Satya, one of the yama or disappearance of all suppressions, means truth; it is also something I would like to achieve throughout this life.
It is to speak the truth, a commitment to truthfulness. This is not to say that we have to speak the truth at all times as it can hurt people around you. Satya is about restrain, we will need to hold back what we say, stop and think about it before shooting our mouth. Satya should not be in conflict with ahimsa, or non violence.
“If you have nothing good to say, don’t say anything at all” – how apt is this quote to Satya?
Satya states that we shouldn’t vocalise what we think if it is harmful to that person and there is a difference between judgement and observation. In our daily lives, we meet people and being human beings we have our opinions, challenge here is we shouldn’t think about it or vocalise it if it’s not desirable to the ears of the recipient. For example, a friend you haven’t met for years have gained a lot of weight, looking vastly different from the last time both of you met. While that is the truth, and you’re making a judgement already, it is not Satya when you say it out loud to the person as it will inevitably hurt the person under attack. It is also not Satya if you’re thinking of that in your head….or throwing glances to another friend. He/she might just go into depression and this is all your fault!
*deep inhalation*
In yoga, practicing Satya is being honest about your own limits. That you might not be able to do as well at a particular pose for the first few times, yet you are willing to try and try and try again till you get it. Know where you stand, yet practice on getting better. Besides, nobody does a pose well at first try.

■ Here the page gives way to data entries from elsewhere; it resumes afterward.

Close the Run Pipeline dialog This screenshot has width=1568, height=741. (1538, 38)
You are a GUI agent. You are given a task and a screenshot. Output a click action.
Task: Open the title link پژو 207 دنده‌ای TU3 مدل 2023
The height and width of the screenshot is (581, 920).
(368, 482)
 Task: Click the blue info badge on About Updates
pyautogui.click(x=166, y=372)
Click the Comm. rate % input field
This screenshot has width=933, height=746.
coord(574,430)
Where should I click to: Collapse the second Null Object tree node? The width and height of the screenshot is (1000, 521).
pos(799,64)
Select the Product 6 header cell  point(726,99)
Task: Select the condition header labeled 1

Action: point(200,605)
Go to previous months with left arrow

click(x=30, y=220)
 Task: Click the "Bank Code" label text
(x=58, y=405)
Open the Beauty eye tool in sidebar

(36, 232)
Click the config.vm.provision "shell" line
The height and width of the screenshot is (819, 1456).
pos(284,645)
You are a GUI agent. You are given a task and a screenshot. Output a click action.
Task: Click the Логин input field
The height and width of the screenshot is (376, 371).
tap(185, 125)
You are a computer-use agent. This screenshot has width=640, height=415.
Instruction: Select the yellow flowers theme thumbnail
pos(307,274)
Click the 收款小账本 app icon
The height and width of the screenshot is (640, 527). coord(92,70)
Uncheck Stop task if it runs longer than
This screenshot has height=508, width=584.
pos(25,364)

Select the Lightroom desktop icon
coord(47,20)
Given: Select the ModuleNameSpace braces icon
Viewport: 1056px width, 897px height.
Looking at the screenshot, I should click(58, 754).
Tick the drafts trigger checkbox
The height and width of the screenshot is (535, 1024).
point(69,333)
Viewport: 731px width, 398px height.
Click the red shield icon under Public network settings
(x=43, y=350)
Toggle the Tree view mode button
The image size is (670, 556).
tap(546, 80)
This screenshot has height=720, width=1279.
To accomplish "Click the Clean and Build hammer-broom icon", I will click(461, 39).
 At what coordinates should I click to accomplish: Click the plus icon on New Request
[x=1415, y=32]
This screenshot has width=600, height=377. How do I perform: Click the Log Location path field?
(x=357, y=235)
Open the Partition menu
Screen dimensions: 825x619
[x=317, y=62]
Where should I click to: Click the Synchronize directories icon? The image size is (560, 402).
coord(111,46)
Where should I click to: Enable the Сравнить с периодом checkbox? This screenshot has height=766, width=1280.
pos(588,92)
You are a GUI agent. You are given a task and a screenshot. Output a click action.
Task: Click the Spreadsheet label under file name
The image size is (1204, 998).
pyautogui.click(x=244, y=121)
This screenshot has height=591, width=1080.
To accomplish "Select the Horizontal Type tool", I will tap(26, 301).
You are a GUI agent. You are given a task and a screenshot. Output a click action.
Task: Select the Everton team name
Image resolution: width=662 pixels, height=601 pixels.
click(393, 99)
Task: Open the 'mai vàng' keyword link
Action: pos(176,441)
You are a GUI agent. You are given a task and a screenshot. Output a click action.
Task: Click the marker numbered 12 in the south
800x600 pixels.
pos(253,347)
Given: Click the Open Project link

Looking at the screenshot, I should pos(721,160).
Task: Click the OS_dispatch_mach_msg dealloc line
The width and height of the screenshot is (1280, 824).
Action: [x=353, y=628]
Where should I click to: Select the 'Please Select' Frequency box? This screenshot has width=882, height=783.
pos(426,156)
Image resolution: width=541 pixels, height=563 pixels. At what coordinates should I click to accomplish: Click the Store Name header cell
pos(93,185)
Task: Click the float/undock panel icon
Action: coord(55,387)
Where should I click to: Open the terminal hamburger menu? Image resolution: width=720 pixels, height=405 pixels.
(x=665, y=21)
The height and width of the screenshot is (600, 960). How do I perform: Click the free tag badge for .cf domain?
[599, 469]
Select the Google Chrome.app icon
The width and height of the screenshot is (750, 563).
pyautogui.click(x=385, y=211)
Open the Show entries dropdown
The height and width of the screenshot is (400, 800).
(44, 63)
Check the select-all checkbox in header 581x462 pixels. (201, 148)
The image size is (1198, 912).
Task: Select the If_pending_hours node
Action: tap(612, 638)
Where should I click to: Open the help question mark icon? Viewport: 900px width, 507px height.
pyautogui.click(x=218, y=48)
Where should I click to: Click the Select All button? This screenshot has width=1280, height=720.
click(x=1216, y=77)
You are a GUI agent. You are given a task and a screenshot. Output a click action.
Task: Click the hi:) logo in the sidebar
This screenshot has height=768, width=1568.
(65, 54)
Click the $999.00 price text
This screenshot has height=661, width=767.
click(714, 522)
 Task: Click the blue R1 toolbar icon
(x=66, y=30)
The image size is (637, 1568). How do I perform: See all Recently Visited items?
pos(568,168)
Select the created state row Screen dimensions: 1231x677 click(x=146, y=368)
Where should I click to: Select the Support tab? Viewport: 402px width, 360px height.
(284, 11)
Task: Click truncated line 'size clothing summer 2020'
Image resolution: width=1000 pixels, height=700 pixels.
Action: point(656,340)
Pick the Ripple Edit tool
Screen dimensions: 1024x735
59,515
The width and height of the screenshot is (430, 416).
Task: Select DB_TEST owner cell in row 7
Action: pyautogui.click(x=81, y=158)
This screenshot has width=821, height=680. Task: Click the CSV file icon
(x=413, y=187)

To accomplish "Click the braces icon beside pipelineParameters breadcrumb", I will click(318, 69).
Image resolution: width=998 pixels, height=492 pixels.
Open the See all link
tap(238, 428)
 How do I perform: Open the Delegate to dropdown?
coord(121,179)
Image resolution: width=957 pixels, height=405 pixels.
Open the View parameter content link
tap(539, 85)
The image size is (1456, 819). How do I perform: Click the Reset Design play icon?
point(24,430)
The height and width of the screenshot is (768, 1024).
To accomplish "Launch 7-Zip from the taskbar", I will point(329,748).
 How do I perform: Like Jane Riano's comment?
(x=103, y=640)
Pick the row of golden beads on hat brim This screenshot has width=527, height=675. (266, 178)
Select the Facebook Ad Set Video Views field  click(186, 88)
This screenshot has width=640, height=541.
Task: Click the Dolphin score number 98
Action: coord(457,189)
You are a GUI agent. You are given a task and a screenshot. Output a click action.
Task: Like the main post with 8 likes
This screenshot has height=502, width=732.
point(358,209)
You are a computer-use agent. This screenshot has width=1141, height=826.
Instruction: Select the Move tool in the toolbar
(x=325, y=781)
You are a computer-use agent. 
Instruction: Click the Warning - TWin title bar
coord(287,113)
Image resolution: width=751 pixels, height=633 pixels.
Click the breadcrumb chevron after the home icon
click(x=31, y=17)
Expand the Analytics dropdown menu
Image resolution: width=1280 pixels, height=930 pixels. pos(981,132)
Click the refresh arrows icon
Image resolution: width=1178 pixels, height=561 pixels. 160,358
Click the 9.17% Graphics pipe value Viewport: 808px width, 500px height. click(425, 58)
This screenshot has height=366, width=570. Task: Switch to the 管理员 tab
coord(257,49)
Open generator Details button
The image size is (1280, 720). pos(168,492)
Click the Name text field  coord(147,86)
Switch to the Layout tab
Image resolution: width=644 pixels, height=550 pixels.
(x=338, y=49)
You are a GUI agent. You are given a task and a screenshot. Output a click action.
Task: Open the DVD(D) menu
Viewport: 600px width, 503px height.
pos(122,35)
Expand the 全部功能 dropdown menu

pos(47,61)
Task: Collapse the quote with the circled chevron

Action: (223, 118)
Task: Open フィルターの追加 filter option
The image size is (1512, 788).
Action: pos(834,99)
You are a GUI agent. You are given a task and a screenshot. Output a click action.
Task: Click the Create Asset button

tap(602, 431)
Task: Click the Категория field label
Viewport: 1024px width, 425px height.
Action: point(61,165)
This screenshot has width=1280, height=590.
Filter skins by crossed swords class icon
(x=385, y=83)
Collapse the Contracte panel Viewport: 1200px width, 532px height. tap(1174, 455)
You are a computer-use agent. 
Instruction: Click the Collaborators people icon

I like this quote “You don’t practice till you get it right, you practice till you can’t get it wrong” which links back to being truthful to yourself in yoga practice.
Let’s say during an abs workout class, the instructor is rambling out instructions after instructions for me to engage my core, keep my arms and legs up as I lift myself to my next crunch or body twist for the 50th time. I’m tired from all the insane sets and my abs are worked out from the session.
Practicing satya here would be to really follow through the practice session and not listen to my nonexisting rectus abdominus screaming for me to stop. Thou shall not stop halfway, or alternatively knowing my limits, be better than my previous set by do one more rep before a slight rest.